Moving on, the song says Frankie pulled her .44 and shot him five times...or it could have been three times. One sometimes get confused with all the noise and adrenalin. Which brings us back to them reliable witnesses. In the newspaper article, Frankie goes on record as a case of domestic violence, saying that Johnny cut her with his folding knife during their little dust up, so she slid her hand under her pillow, drew out her gun and shot him ONCE with her shiny, silver-plated .32. Okay, while I was admittedly not at the scene on October 15, 1899 at 3:30 AM, I'm gonna jump in here anyway. I've seen a photo of Frankie and she is not a muscle-bound female, so if she's pulling the trigger on a .44 revolver, then the recoil is going to knock her hand back and up after every shot, requiring a certain amount of time to reacquire the target before her next shot. There would not be any of that alleged "root-e-toot-toot" shooting going on. Not three times, and surely not five times. Besides, there was an alleged eye-witness, Pansy Marvin, who claimed to have seen the whole thing, thus backing up Frankie's version of the situation.

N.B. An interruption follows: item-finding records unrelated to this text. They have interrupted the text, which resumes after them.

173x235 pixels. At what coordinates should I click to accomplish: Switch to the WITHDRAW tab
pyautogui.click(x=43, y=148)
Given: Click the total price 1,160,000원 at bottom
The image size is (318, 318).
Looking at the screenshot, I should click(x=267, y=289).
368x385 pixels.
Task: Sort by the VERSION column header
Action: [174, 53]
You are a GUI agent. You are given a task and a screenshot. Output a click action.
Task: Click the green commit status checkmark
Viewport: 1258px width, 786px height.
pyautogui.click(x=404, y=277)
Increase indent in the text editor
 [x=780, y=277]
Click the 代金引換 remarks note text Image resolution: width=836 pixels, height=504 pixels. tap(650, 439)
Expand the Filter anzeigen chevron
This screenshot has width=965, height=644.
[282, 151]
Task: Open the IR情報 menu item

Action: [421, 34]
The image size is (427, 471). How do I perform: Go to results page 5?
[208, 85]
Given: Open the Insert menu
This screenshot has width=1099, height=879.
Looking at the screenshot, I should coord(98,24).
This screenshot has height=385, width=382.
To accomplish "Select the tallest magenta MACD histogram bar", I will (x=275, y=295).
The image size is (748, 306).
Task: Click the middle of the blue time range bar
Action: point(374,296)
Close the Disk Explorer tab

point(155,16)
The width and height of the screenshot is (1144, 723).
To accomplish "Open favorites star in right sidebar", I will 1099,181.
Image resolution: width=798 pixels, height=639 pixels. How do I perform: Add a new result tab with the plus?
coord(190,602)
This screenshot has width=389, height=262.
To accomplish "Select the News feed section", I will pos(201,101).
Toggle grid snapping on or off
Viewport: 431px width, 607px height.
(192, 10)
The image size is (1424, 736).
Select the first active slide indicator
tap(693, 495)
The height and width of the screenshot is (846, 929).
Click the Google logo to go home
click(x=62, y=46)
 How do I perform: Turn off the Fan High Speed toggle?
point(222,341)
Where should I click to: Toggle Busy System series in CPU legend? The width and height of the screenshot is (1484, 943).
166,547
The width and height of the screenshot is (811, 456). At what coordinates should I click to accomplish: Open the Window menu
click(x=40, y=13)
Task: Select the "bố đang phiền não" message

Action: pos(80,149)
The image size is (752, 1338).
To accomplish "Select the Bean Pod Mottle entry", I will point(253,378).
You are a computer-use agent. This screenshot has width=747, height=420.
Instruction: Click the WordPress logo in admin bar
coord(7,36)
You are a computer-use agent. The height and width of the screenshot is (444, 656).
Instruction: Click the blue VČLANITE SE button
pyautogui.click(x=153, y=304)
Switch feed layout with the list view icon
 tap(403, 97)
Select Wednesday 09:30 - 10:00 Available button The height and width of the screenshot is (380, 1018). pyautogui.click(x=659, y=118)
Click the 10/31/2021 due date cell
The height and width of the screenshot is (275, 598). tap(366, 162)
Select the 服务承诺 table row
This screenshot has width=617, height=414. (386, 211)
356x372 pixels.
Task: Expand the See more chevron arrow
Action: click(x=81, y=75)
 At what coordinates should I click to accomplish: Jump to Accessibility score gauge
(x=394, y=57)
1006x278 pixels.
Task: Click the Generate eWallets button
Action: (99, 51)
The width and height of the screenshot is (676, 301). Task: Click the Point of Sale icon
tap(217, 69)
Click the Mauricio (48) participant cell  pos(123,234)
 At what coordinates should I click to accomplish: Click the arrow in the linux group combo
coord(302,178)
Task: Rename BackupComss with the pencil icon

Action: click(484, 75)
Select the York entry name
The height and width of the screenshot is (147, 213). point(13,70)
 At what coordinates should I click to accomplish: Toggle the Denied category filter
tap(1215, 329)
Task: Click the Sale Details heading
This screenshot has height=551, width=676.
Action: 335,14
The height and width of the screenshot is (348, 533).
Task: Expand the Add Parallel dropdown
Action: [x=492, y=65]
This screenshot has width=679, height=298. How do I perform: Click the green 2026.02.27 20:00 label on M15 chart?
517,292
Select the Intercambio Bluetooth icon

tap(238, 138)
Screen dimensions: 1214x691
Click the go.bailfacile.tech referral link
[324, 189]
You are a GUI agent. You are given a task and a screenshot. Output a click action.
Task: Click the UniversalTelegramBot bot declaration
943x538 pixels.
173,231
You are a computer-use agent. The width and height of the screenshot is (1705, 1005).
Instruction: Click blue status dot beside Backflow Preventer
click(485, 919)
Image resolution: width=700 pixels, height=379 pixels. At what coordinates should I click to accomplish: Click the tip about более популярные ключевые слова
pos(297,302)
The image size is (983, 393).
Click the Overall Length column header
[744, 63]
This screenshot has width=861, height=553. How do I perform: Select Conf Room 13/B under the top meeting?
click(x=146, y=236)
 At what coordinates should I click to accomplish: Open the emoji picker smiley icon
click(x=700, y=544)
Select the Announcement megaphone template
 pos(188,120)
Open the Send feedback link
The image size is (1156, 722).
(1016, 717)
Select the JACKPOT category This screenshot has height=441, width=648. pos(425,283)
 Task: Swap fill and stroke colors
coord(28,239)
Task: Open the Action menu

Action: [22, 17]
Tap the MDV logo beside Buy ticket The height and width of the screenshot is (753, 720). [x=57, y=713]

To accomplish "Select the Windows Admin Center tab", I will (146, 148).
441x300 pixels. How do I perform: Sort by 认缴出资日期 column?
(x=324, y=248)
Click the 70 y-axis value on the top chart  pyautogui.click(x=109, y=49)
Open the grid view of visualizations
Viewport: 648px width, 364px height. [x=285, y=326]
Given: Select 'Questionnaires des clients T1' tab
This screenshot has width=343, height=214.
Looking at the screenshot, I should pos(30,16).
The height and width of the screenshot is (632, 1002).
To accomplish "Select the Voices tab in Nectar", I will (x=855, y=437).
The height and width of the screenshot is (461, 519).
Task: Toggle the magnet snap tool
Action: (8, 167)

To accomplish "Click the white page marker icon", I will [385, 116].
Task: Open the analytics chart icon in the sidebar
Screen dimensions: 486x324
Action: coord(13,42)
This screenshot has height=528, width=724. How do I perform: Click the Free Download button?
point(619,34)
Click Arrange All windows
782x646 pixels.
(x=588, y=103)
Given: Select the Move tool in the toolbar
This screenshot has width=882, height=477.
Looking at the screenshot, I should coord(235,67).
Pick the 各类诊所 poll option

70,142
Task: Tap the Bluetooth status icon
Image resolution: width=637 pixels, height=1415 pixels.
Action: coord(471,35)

Johnny said to roll him over, and then died on the spot, whereas Albert took one round to the abdomen, said, "You have me," whatever the hell that meant, went to the hospital and expired four days later. Frankie beat the rap at trial, spent the rest of her life being pointed out in public as "that woman," even though she changed cities several times. She filed a defamation suit against Republic Pictures for their 1938 movie Frankie and Johnny, was unsuccessful in the lawsuit, and later died in a state hospital for the insane on January 19, 1950, in Pendleton, Oregon.

So what did we learn from all this?

First, don't be caught out with any hot young thing going by the name of Alice Pryor or Nellie Bly. Second, you may have a sweet tooth for cake, but slow-dancing with another woman at a cakewalk could be hazardous to your health. But mainly, I would say that you should be sure to remember your significant other at all times. Especially if that significant other keeps a shiny pistol under her pillow.

I remembered. How about you?

6 comments:

Leigh Lundin said...

Frankie and Johnny was one of the earliest bluesy pieces I learned to play on a muted trumpet. I didn't realize there was a real-life couple behind the song! Thanks, RT!

janice Law said...

And if you must be reckless and get caught, try to have a super tune for the ballad!

Melodie Campbell said...

Fun post, that has given me an idea for another post (smile - thanks, RT!)

Robert Lopresti said...

Good work. Funny that you approached this (tongue in cheek) from a lawman's perspective, while i see it as a songwriter. Johnny was not an alias; the songwriter just dcided Johnny was better to sing than Albert. Ditto Nelly Bly.

Robert Lopresti said...

I just remembered that i wrote abiut this song briefly at Criminal Brief. http://criminalbrief.com/?p=145. In it I mention that Carl Sandburg argued that the song is based on material from well before 1899. So maybe the murder was based on the song.

David Dean said...

The .32 makes more sense to me, as well, R.T. Besides, if she had shot him with a .44 at close range, I doubt he would have lived for several days after.

The general public would be surprised, I suspect, at how often the female is the aggressor in domestic violence situations. During my career I found it unusual, but not rare.